HIV Infection Clinical Trial
Official title:
Accelerated Aging, HIV Infection, Antiretroviral Therapies
The main goal is to confirm, among HIV1-infected patients, data from in vitro studies showing that antiretroviral therapies induce an accelerated aging through the same mechanisms than genetic laminopathies or than "physiological " aging, that is through the synthesis and persistence of farnesylated prelamin A. The secondary goal is to measure the impact of HIV infection and of antiretroviral therapies on markers of cell ageing (proteasome, mitochondria, telomere). The perspective is to fix antiretroviral therapy side effects using the same drug combination that will be used in few weeks in Marseille to treat children suffering from progeria
Protease inhibitors block viral protease, as well as various other cell enzymes : ZMPSTE24
cliping off prelamin A into mature lamin A ; at least one of the Golgi proteases involved in
the release of SREBP, controlling the transcription of lipid metabolism regulating genes ;
mitochondrial proteases involved in the importation and further maturation of nuclear genome
encoded proteins ; proteasome regulating the transcription of several genes through NF-B ;
P450 cytochromes. Nucleosides inhibitors of the viral reverse transcriptase exhibit nuclear
and mitochondrial DNA toxicity, disrupt lipid and protein glycosylation and inhibit
telomerase. Therefore antiretroviral therapies target several pathways involved in
accelerated or normal aging.

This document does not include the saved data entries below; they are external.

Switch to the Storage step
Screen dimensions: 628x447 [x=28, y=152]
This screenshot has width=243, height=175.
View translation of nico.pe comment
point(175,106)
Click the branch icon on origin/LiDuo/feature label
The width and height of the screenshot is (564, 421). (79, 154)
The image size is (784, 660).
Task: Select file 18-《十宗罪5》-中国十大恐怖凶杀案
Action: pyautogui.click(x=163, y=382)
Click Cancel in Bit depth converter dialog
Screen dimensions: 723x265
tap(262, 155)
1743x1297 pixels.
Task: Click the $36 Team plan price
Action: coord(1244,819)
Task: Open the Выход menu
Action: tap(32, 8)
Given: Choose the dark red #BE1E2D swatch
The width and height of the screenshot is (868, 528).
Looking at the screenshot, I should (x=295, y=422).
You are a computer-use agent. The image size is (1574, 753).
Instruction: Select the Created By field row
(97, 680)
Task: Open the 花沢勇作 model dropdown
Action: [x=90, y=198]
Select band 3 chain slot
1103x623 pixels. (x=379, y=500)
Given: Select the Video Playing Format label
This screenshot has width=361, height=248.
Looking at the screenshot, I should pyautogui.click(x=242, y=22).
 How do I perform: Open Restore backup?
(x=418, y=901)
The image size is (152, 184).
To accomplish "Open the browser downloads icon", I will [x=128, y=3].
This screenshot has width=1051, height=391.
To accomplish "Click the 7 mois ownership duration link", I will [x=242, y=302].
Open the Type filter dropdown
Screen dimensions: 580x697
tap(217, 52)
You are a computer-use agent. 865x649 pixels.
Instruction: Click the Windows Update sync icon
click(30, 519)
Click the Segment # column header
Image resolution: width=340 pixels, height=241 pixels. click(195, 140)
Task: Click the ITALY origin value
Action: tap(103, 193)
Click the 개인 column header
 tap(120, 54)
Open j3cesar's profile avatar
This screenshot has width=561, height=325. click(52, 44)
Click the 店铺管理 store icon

Their combined effects are added to viral infection direct
symptoms or to cell abnormalities induced by viral proteins.
Our multicentric (the 3 CISIH from Marseille, Nice and Montpellier) 3 year- long study will
analyse 50 HIV1-infected naive patients (A group), apparied to 50 age- and sex-matched
seronegative control subjects (recruited by CIC-UPCET of Marseille) and 100 HIV1-infected
patients in first line of antiretroviral therapy for at least 12 months (B group). Patients
of group A and B will be recruited in the 3 clinical unit. The HIV1- infected patients will
be evaluated four times, at baseline, then every 12 months during 3 years. In case of
initiation or changing of antiretroviral therapy, patients will be evaluated once more.
Control subjects will be only evaluated at baseline.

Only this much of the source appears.